Şinasi’nin eserlerine bakılırsa çok güzel, estetik yapıtları yoktur. Şinasi çok da konuşmamıştır. Ama çığır açıcılığı yönüyle çok önemli biridir. Şinasi “Batı’nın Anahtarı”dır. Batılıdır, medeniyetçidir, akılcıdır, Tanzimat’ı ve onun getirdiği kanun fikrini benimsemiştir. Medeniyeti kapısını açan Reşit Paşa’yı bir peygamber gibi över, Ona “medeniyet resulü” der. Şinasi’ye göre kanun, medeniyetin tasdikleyicisidir. Adalet, hikmet, ilim, irfan, hak gibi kavramlar; zulüm, esaret ve cehaletten kurtuluşun olmazsa olmazıdır.
Şinasi doğrudan doğruya hürriyet kelimesini kullanmaz. Hiçbir rejim değişikliği tavsiyesinde bulunmaz. Bir yere kadar padişahlık da onu pek rahatsız etmez. Fakat zulüm ve esarete hücum eder. “Zulüm ve esaretin elinde köle idik; Reşit Paşa’nın kanunu, sultana haddini bildirerek bizi azat etti.” der. Hükümetin İstanbul sokaklarının aydınlatılması fikrini destekler ve bir de makale yazar. Şinasi, bu aydınlığı kalpten bedene, bedenden meskene ve bütün hayata götürmemizi ister. Şinasi’de ışık demek akıl demektir.
Şinasi, devlet ve hükümetle ilgili yazılarında kapalı ifadeler kullanır. Bu ifadelerden anladığımız kadarıyla halkın iktidara ortak olmasını istemektedir. Hatta Tasvir-i Efkâr’da buna benzer konular tartışılmıştır. Mesela “İstibdat idareleri her işi ellerinde tuttukları için mesuliyetleri daima en ağır olanlardır.” der.

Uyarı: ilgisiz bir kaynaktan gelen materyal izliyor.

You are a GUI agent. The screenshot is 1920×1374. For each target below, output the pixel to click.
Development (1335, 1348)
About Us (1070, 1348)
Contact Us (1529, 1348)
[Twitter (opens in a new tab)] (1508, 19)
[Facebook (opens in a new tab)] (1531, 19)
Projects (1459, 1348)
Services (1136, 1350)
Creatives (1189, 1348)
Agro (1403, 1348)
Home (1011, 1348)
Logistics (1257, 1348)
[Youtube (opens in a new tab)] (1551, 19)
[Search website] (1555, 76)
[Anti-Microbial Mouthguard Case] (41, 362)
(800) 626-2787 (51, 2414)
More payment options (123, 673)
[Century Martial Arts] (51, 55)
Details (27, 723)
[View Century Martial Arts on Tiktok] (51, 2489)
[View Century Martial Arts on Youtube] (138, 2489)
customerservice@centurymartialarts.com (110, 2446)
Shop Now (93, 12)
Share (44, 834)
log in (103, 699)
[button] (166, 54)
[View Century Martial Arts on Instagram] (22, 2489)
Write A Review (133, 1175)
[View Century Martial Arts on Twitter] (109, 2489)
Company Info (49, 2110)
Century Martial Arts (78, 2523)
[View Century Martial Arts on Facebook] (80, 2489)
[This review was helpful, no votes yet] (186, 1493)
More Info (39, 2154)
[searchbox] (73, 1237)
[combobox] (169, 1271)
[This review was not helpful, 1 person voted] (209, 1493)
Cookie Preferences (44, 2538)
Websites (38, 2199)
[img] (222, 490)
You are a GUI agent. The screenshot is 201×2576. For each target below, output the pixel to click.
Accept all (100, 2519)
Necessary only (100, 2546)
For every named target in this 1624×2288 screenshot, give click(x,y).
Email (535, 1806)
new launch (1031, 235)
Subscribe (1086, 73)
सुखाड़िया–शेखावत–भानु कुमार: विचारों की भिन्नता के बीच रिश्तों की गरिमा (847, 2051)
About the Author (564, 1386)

Şinasi hiçbir din meselesi hakkında konuşmamıştır. Eserlerinde geçen dini kavramlar cemiyet gerçeklerinin ürünüdür. Naati yoktur. Tarihleri dışında peygamberin ismine rastlanmaz.
Şinasi tiyatro alanında da bir ilke imza atmıştır. Edebiyatımızın ilk tiyatrosu olan Şair Evlenmesi’ni yazmıştır. Tek perdelik bir töre komedisidir. Görücü usulüyle evliliğin yanlışlığı anlatılır. Batılı ögelerin yanında orta oyunu ve meddah geleneklerinin de tesiri vardır. İsimler rollere uygun olarak verilmiştir: boş ve çok konuşan düzenbaz, cahil imam Ebullaklaka, süprüntücü Atak Köse, bekçi Batak Ese, hevesli aşık Müştak Bey, genç ve güzel kız Kumru Hanım, aklı başında, becerikli dost Hikmet Efendi, sağdıç hanım Ziba Dudu. Bu oyundaki şahıslar mahalli ağızla konuşurlar. Bu eserde Şinasi yeni insanı vermeye çalışır. Eski geleneğe cephe alır, aklı ön planda tutar. Hayali olanı değil de hayatın ta kendisini anlatmaya çalışır. Halka doğru gitmek ister. Nitekim edebiyatımızın ilk atasözleri derlemesi olan Durub-ı Emsal-i Osmani adlı eseri de bu amaca yöneliktir.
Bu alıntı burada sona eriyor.